What is needed => Your task is to repeat the records exactly from the line containing "Task: Click the author's display name" onward, through the final line.

Stored records
____

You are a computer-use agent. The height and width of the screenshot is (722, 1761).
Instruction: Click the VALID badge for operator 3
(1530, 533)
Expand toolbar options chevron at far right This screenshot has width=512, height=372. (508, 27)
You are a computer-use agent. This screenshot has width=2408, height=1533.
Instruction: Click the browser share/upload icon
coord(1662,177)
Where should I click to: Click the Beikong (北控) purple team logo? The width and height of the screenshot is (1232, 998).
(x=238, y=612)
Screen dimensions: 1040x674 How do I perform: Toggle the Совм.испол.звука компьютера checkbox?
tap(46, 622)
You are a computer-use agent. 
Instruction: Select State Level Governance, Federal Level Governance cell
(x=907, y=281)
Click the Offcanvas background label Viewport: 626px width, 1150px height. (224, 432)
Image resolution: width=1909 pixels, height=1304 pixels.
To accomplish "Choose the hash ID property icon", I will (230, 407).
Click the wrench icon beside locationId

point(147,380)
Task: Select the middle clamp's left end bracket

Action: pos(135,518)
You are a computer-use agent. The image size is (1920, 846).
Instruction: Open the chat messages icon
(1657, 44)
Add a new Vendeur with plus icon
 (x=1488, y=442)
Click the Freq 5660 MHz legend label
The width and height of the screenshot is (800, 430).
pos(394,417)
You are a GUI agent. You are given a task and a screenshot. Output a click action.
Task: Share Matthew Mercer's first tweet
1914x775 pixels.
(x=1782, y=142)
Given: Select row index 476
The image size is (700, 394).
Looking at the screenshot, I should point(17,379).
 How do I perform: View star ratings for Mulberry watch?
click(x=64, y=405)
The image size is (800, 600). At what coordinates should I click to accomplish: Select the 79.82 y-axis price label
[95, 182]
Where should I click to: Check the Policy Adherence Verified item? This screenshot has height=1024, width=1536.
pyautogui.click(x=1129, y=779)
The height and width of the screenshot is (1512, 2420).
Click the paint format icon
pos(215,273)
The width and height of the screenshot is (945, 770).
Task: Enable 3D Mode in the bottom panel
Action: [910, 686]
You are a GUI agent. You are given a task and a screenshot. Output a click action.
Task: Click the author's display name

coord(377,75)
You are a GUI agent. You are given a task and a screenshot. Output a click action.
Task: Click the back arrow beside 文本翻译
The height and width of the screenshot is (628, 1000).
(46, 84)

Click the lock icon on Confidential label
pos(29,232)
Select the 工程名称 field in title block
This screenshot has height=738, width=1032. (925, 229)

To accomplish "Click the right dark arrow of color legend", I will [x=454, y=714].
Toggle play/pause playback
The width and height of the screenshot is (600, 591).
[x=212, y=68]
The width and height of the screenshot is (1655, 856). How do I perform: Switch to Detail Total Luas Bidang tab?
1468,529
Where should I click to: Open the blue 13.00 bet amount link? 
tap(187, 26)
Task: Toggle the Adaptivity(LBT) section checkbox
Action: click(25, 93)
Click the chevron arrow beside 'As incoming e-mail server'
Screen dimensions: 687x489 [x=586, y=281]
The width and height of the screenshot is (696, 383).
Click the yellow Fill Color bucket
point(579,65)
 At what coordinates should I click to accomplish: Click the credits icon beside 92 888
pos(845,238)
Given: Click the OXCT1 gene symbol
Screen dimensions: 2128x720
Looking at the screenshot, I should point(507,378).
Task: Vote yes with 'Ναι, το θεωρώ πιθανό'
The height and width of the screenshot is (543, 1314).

____

Result below =>
Task: Click the author's display name

coord(377,75)
You are a GUI agent. You are given a task and a screenshot. Output a click action.
Task: Click the back arrow beside 文本翻译
The height and width of the screenshot is (628, 1000).
(46, 84)

Click the lock icon on Confidential label
pos(29,232)
Select the 工程名称 field in title block
This screenshot has height=738, width=1032. (925, 229)

To accomplish "Click the right dark arrow of color legend", I will [x=454, y=714].
Toggle play/pause playback
The width and height of the screenshot is (600, 591).
[x=212, y=68]
The width and height of the screenshot is (1655, 856). How do I perform: Switch to Detail Total Luas Bidang tab?
1468,529
Where should I click to: Open the blue 13.00 bet amount link? 
tap(187, 26)
Task: Toggle the Adaptivity(LBT) section checkbox
Action: click(25, 93)
Click the chevron arrow beside 'As incoming e-mail server'
Screen dimensions: 687x489 [x=586, y=281]
The width and height of the screenshot is (696, 383).
Click the yellow Fill Color bucket
point(579,65)
 At what coordinates should I click to accomplish: Click the credits icon beside 92 888
pos(845,238)
Given: Click the OXCT1 gene symbol
Screen dimensions: 2128x720
Looking at the screenshot, I should point(507,378).
Task: Vote yes with 'Ναι, το θεωρώ πιθανό'
The height and width of the screenshot is (543, 1314).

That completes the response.